Speeding up Word Mover's Distance and its variants via properties of distances between embeddings
This work addresses a computational bottleneck for researchers and practitioners using semantic document distances in classification tasks, but it is incremental as it builds on existing variants like RWMD.
The paper tackles the high computational complexity of Word Mover's Distance (WMD) and its variants, which limits their practicality for large datasets, by proposing an approach that speeds up both WMD and Relaxed Word Mover's Distance (RWMD) based on empirical properties of embedding distances. Experiments on 10 datasets show a significant speed-up while maintaining the same error rates.

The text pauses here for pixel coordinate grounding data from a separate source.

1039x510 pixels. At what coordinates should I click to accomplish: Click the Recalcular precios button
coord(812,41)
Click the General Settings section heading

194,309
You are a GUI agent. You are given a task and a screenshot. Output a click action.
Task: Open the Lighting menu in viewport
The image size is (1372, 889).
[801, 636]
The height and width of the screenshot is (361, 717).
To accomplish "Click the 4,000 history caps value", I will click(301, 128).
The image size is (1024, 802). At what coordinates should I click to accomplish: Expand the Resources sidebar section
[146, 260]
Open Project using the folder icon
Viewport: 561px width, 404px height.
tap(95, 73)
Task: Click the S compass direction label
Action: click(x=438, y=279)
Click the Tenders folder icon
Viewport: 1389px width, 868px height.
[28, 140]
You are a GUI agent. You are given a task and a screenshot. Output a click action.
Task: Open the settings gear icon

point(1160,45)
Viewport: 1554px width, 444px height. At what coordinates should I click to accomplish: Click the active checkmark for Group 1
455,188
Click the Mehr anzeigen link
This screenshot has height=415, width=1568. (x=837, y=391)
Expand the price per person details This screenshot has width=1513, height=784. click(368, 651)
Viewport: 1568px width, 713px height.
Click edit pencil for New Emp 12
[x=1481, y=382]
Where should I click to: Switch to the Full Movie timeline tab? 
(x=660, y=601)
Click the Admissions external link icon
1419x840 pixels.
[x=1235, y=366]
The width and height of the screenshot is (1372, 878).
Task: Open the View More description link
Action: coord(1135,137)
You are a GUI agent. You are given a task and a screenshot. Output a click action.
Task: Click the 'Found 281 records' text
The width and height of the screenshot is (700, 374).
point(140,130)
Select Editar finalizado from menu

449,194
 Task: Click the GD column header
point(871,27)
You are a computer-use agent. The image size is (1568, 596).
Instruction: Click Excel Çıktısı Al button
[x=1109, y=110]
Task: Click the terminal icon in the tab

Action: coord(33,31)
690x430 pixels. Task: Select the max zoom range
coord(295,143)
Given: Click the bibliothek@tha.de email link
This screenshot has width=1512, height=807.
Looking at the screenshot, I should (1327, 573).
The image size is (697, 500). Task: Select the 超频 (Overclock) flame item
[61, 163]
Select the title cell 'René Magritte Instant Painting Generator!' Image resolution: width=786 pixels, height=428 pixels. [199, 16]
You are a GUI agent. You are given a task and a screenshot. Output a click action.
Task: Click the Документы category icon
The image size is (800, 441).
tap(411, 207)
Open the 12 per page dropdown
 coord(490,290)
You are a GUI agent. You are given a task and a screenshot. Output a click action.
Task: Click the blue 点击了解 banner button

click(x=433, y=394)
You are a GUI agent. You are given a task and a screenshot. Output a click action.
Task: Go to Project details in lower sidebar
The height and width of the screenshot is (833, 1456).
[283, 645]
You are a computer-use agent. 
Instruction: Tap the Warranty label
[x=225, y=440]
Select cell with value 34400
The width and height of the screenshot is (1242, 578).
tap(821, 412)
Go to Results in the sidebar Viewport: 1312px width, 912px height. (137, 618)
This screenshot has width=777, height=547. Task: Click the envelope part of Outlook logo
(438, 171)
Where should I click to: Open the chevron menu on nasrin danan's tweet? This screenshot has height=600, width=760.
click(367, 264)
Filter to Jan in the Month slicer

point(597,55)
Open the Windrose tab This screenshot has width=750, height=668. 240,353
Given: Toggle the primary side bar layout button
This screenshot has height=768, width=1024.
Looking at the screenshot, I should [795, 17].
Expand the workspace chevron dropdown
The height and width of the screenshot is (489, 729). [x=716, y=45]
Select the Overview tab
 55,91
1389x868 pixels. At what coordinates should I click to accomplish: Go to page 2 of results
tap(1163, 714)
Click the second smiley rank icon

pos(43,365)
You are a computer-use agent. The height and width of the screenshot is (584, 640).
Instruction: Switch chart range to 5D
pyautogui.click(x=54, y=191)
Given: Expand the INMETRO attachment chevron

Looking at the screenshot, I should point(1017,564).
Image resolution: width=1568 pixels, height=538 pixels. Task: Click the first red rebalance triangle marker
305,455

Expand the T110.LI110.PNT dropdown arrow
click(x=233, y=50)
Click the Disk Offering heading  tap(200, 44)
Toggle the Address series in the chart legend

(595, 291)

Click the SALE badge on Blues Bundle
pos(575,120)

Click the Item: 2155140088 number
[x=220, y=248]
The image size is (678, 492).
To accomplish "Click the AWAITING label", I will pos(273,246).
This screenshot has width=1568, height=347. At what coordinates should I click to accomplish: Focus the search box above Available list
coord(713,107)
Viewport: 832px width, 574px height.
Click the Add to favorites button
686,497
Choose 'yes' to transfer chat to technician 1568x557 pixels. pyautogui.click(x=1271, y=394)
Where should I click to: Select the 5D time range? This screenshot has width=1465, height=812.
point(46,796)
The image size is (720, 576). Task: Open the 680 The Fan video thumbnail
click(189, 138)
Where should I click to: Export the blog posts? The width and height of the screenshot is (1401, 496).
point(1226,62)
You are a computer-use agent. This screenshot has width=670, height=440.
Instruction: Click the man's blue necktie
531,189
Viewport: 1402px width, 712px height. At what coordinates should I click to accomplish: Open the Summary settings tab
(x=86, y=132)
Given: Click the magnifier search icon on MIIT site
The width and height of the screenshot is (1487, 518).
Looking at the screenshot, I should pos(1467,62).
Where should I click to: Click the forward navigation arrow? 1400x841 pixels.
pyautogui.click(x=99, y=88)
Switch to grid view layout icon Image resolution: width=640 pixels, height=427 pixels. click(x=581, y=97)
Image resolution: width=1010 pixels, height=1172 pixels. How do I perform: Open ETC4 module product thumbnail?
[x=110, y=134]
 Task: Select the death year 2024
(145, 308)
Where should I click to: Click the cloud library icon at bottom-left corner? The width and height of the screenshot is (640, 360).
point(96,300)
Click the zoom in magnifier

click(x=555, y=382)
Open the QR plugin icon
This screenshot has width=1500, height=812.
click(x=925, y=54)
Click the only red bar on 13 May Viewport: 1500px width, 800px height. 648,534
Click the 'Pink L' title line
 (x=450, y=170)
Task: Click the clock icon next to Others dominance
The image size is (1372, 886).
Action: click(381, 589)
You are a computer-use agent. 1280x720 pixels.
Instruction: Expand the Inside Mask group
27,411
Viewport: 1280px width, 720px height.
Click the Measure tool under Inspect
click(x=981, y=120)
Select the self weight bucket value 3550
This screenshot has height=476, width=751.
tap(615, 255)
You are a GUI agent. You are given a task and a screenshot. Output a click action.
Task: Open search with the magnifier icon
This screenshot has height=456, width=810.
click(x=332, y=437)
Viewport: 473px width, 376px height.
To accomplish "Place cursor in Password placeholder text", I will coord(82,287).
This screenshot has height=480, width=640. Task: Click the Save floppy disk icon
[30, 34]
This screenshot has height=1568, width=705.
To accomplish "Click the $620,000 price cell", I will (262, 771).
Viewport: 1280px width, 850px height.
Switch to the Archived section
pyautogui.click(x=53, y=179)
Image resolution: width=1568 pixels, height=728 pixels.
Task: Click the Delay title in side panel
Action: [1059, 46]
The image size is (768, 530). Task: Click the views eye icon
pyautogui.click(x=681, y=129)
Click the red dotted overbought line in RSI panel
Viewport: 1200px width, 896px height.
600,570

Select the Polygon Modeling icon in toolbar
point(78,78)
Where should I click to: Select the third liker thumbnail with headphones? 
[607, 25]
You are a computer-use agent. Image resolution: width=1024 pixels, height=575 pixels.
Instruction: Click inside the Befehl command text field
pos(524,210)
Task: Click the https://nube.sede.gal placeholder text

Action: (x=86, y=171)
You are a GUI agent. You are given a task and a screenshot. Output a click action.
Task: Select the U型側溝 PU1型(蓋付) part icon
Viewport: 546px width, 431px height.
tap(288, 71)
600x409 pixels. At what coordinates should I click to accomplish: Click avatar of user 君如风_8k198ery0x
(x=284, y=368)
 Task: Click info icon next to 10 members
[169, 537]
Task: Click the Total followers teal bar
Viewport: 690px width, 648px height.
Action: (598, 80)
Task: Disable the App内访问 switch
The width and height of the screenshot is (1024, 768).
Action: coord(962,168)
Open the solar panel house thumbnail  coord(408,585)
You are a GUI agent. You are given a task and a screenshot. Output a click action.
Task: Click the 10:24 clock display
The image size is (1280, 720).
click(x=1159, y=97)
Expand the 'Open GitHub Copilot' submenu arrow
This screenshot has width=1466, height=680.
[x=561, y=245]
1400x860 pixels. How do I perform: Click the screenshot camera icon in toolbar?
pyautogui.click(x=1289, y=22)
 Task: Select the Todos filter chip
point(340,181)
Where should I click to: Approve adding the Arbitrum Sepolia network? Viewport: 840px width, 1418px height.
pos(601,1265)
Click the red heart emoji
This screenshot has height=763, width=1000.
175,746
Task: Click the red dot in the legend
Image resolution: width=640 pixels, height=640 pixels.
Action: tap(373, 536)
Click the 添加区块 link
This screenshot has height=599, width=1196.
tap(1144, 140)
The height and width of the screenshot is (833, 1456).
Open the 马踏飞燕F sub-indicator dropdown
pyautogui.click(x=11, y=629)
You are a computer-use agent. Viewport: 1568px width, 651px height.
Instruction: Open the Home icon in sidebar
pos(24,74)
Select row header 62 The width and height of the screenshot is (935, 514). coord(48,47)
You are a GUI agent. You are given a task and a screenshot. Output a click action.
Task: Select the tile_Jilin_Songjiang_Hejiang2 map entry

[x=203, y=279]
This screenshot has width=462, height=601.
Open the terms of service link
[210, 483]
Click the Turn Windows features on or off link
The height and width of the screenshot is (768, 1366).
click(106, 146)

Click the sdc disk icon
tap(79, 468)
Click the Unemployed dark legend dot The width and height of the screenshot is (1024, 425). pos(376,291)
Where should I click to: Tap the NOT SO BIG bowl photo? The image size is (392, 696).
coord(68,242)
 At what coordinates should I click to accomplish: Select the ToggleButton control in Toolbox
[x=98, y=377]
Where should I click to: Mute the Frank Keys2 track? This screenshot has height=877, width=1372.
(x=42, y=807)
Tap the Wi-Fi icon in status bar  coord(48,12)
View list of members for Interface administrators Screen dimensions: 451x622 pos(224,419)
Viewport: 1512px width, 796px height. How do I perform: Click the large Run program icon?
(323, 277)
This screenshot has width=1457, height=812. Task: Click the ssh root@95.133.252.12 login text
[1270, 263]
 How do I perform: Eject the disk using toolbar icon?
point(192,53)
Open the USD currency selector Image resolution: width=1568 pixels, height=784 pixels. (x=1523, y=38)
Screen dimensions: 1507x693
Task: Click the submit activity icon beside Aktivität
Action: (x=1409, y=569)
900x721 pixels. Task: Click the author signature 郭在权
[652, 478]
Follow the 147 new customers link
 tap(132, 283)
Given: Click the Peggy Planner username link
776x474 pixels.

The Word Mover's Distance (WMD) proposed by Kusner et al. is a distance between documents that takes advantage of semantic relations among words that are captured by their embeddings. This distance proved to be quite effective, obtaining state-of-art error rates for classification tasks, but is also impracticable for large collections/documents due to its computational complexity. For circumventing this problem, variants of WMD have been proposed. Among them, Relaxed Word Mover's Distance (RWMD) is one of the most successful due to its simplicity, effectiveness, and also because of its fast implementations. Relying on assumptions that are supported by empirical properties of the distances between embeddings, we propose an approach to speed up both WMD and RWMD. Experiments over 10 datasets suggest that our approach leads to a significant speed-up in document classification tasks while maintaining the same error rates.